Some obscure background. While I was at SRI two events occurred. One was a real event, but misinterpreted. The other a real event correctly interpreted. On both occasions I had discussions with a person responsible for a very large collection of computational assets. These discussions lead to DARPA's formation of the CERT at SEI, as a institution to facilitate communication between academic and industry employed computer scientists and governmental agencies with a lower skills profile in the problem domain.
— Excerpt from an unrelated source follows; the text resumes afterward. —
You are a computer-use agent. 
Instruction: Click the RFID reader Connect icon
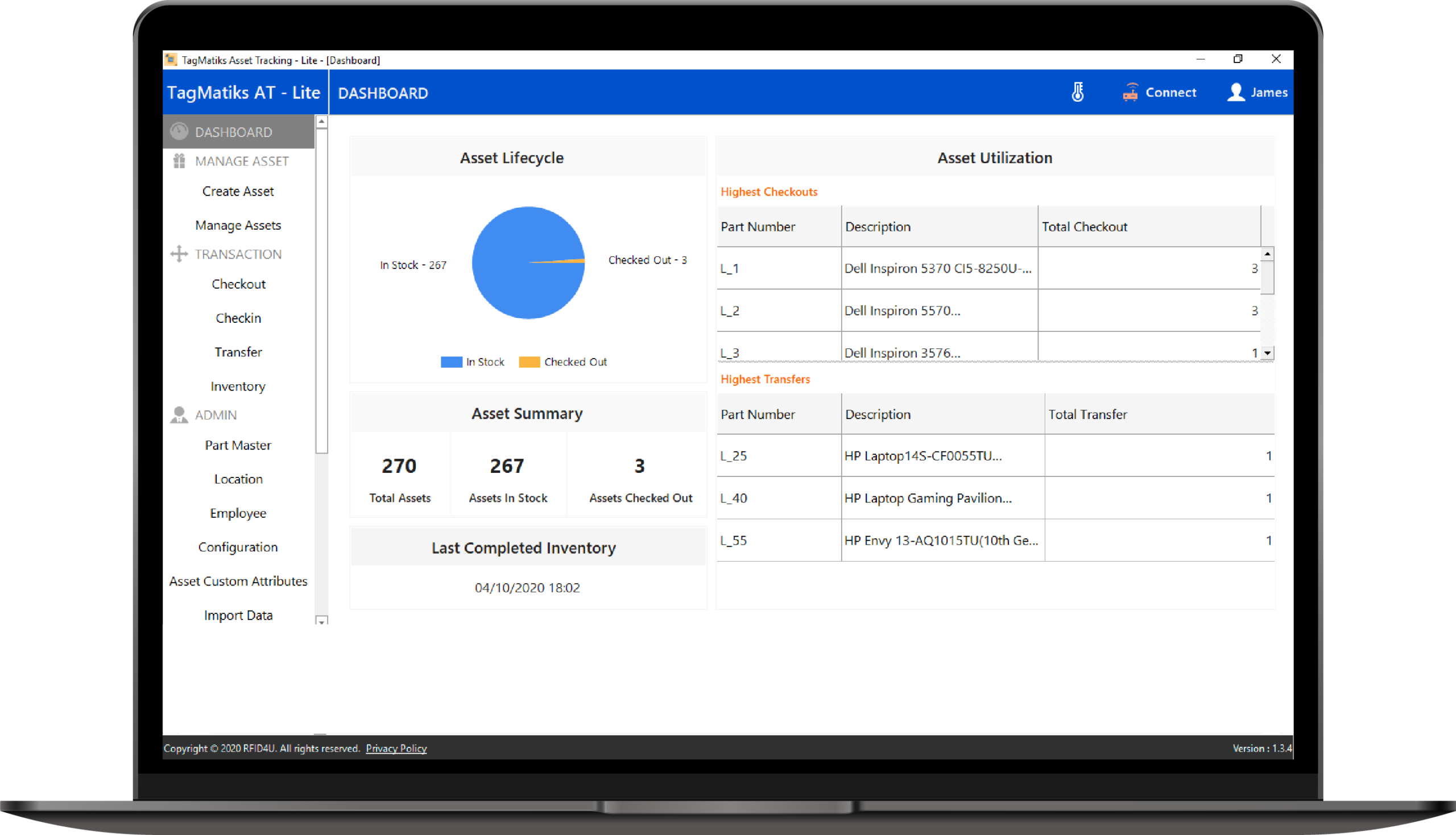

Times have changed, the original CERT has shifted its mission over time, there is now a US CERT, and perhaps the original government agencies have improved their facilities and their technical abilities.
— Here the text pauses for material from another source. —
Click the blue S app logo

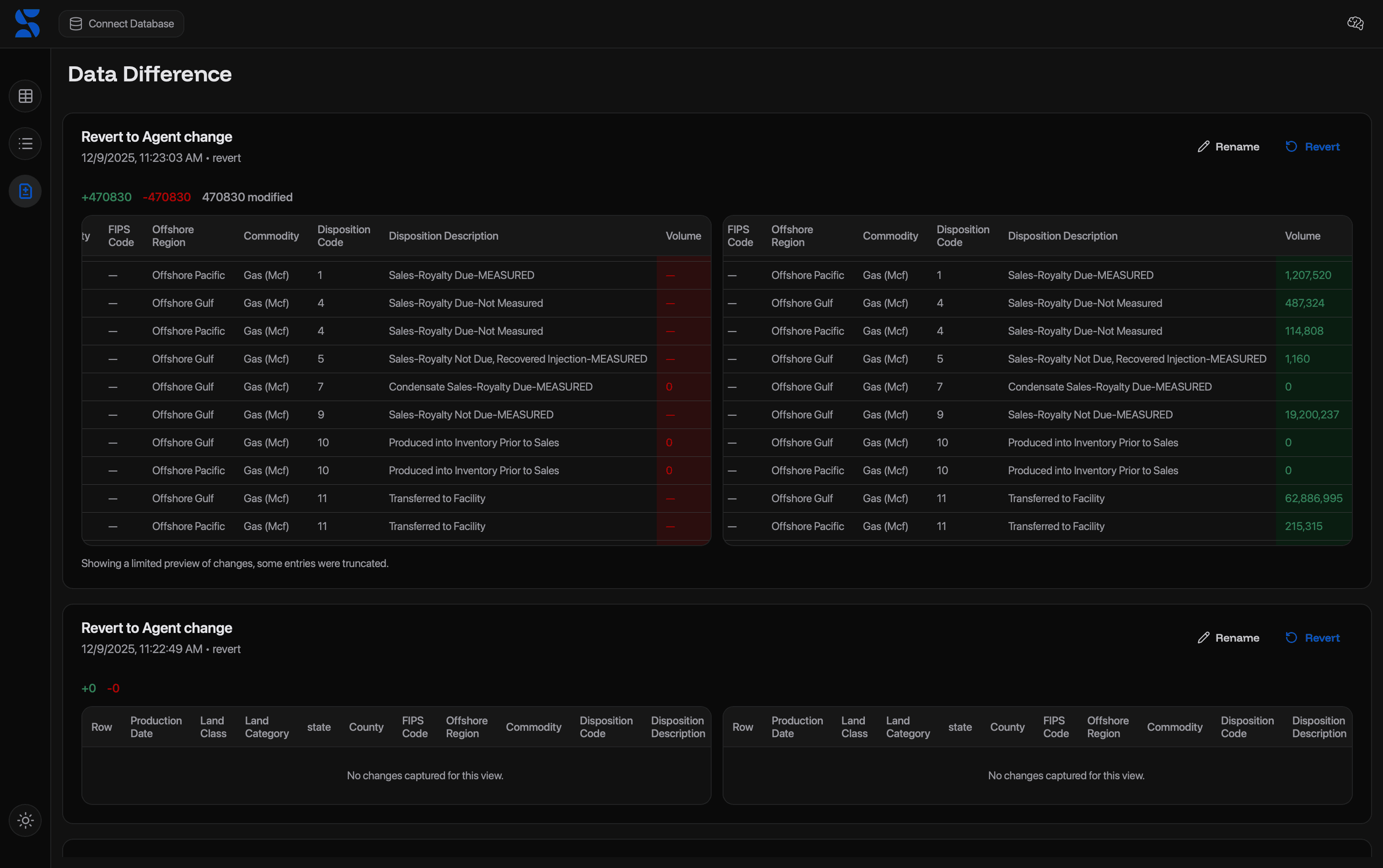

The point is, CERTs are not a given thing, they are a box into which some money and some purpose is put. We should decide how much money and what purposes, not just "start a CERT".

We have no way of knowing at present, what registries present zero resource acquisition cost to authors of distributed systems similar to the Conficker .C variant, which could use those resources to construct rendezvous points. No one has done the unglamorous labor of foreach(TLD in IANA) {ask cost of rendezvous resource acquisition questions}. The next instance of a .C will have us again asking "Does .el (Elbonia, Lower) support automated registration?"

We also have no way of knowing at present, what the actual cost of event response is, let alone a means to reasonably present it to some jurisdiction attempting to prosecute for damages.

These are important things to get done. If we are not careful, an "ICANN CERT" will captured, much like the ICANN SSAC function during the fast-flux hosting effort, by retail cops-and-robbers concerns that missed the fundamental issues of rapid update by registries as a fundamental tool of modern dns exploiting systems, and zero effective cost of registration, again by modern dns exploiting systems. At that point we would have a "CERT" which "makes the suits smile" but does us no good when competent and motivated programmers target infrastructure.

On the goal of "100% uptime", this seems more an article of religion than a useful policy statement. What instances of things other than "100% uptime" have been observed, and are claimed to have been sufficient harmful to enter into our strategic planning?

Here I want to point out something of fundamental importance.

The networking community could have settled for repointing the .ht servers, and observing that there has been "100% uptime".

Fortunately we did not. The fundamental issue in network operational continuity inside of Haiti, where 100% of the dead, injured, homeless, and hungry people are, was diesel to the Boutilliers Hill NAP, which was finally delivered on the 18th, and food and water to the surviving technicians, to keep them on the job, finally delivered on the 24th.

The DNS exists to serve. Our mission doesn't start and stop at the DNS, but at the service itself. To keep the government and in-country humanitarian data network alive, we had to supply diesel and beans, not 100% uptime for external resolution of websites that may or may not exist, depending primarily if they are in Haiti (down) or not in Haiti (not down).

The delivery of VSATs and wifi has some utility, the repointing of the authoritative nameservers has some utility, but the vastly greater utility is not in re-engineering Haiti, or virtualizing it, but simply keeping the parts of it that work working, so that more parts of it can be turned up as the recovery progresses.

Diesel and beans is not sexy. It is not "100% uptime". That is what we have to deliver -- operations sufficient to support necessity, not the simulacrum of support, while ignoring necessity.

It took a lot to get it done, to get cooperation within the White House, the State Department, Southern Command, and Congress, simply to get diesel to the Boutilliers Hill NAP before "dry tank" fail on the afternoon of the 17th. Part of the problem was the attractiveness of "technical solutions" which solved the wrong problem and hindered comprehension of what was the most effective tool available to us, fuel and food.

Lets make it a goal to know what the goals are, and that technically informed people make the technical goals.

This comment is offered in an individual capacity.